» Given instruction:
Edit the rows below by replacing every occurrence of "Viewport" with "Display area" and reproduce them in full, leaving all other text unchanged.

» Task data:
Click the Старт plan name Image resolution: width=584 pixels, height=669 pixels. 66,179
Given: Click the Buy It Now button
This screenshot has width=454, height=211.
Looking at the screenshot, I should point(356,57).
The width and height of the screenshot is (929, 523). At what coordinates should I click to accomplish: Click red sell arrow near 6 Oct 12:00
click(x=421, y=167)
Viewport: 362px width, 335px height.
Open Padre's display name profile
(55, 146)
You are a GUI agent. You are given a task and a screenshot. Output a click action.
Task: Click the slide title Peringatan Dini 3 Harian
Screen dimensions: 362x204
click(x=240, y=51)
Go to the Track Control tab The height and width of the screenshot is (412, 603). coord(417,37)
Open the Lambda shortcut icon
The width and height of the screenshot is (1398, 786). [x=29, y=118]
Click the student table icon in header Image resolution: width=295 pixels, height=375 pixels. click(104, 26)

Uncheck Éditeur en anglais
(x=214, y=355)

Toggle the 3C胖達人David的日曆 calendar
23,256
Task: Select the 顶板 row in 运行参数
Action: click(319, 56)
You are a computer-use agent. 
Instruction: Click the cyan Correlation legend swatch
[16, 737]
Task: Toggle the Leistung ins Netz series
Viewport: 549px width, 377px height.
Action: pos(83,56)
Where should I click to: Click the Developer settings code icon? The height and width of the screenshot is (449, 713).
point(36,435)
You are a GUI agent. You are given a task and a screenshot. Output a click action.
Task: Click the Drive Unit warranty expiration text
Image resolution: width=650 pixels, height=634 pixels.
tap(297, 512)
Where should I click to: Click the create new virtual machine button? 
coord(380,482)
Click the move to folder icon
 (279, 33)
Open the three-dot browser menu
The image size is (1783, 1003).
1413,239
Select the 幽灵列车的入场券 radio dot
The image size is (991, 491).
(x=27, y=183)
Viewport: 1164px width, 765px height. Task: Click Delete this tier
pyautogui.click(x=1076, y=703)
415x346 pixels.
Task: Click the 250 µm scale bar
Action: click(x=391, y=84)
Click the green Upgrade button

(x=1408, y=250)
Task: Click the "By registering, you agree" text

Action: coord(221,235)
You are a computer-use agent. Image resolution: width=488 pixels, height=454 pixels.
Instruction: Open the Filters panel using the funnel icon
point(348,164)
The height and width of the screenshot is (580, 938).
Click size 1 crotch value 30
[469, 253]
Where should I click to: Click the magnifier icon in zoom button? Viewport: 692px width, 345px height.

» Finished task:
Click the Старт plan name Image resolution: width=584 pixels, height=669 pixels. 66,179
Given: Click the Buy It Now button
This screenshot has width=454, height=211.
Looking at the screenshot, I should point(356,57).
The width and height of the screenshot is (929, 523). At what coordinates should I click to accomplish: Click red sell arrow near 6 Oct 12:00
click(x=421, y=167)
Display area: 362px width, 335px height.
Open Padre's display name profile
(55, 146)
You are a GUI agent. You are given a task and a screenshot. Output a click action.
Task: Click the slide title Peringatan Dini 3 Harian
Screen dimensions: 362x204
click(x=240, y=51)
Go to the Track Control tab The height and width of the screenshot is (412, 603). coord(417,37)
Open the Lambda shortcut icon
The width and height of the screenshot is (1398, 786). [x=29, y=118]
Click the student table icon in header Image resolution: width=295 pixels, height=375 pixels. click(104, 26)

Uncheck Éditeur en anglais
(x=214, y=355)

Toggle the 3C胖達人David的日曆 calendar
23,256
Task: Select the 顶板 row in 运行参数
Action: click(319, 56)
You are a computer-use agent. 
Instruction: Click the cyan Correlation legend swatch
[16, 737]
Task: Toggle the Leistung ins Netz series
Display area: 549px width, 377px height.
Action: pos(83,56)
Where should I click to: Click the Developer settings code icon? The height and width of the screenshot is (449, 713).
point(36,435)
You are a GUI agent. You are given a task and a screenshot. Output a click action.
Task: Click the Drive Unit warranty expiration text
Image resolution: width=650 pixels, height=634 pixels.
tap(297, 512)
Where should I click to: Click the create new virtual machine button? 
coord(380,482)
Click the move to folder icon
 (279, 33)
Open the three-dot browser menu
The image size is (1783, 1003).
1413,239
Select the 幽灵列车的入场券 radio dot
The image size is (991, 491).
(x=27, y=183)
Display area: 1164px width, 765px height. Task: Click Delete this tier
pyautogui.click(x=1076, y=703)
415x346 pixels.
Task: Click the 250 µm scale bar
Action: click(x=391, y=84)
Click the green Upgrade button

(x=1408, y=250)
Task: Click the "By registering, you agree" text

Action: coord(221,235)
You are a computer-use agent. Image resolution: width=488 pixels, height=454 pixels.
Instruction: Open the Filters panel using the funnel icon
point(348,164)
The height and width of the screenshot is (580, 938).
Click size 1 crotch value 30
[469, 253]
Where should I click to: Click the magnifier icon in zoom button? Display area: 692px width, 345px height.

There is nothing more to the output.